This RL loop outputs a sequence of state, action, reward and next state.

**The agent's goal is to maximize its cumulative reward, called the expected return**.

### 1.2.2 - The reward hypothesis

RL is based on the **reward hypothesis**, which is that all goals can be described as the **maximization of the expected return** (expected cumulative reward).

That’s why in Reinforcement Learning, **to have the best behavior**, we aim to learn to take actions that **maximize the expected cumulative reward**.

### 1.2.3 - Markov property

The RL process is also called the **Markov Decision Process** (MDP).

The Markov Property implies that our agent needs **only the current state to decide** what action to take and **not the history of all the states and actions** they took before.
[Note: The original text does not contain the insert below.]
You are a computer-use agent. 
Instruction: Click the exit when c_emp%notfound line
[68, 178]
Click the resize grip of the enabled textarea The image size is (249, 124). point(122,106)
### 1.2.4 - Observations / States space

Observations/States are the **information our agent gets from the environment**. In the case of a video game, it can be a frame (a screenshot). In the case of the trading agent, it can be the value of a certain stock, etc.

There is a differentiation to make between *observation* and *state*, however:

* *State* $S$ is a complete description of the state of the world (there is no hidden information). In a fully observed environment. For example, in chess game, we receive a state from the environment since **we have access to the whole check board information**.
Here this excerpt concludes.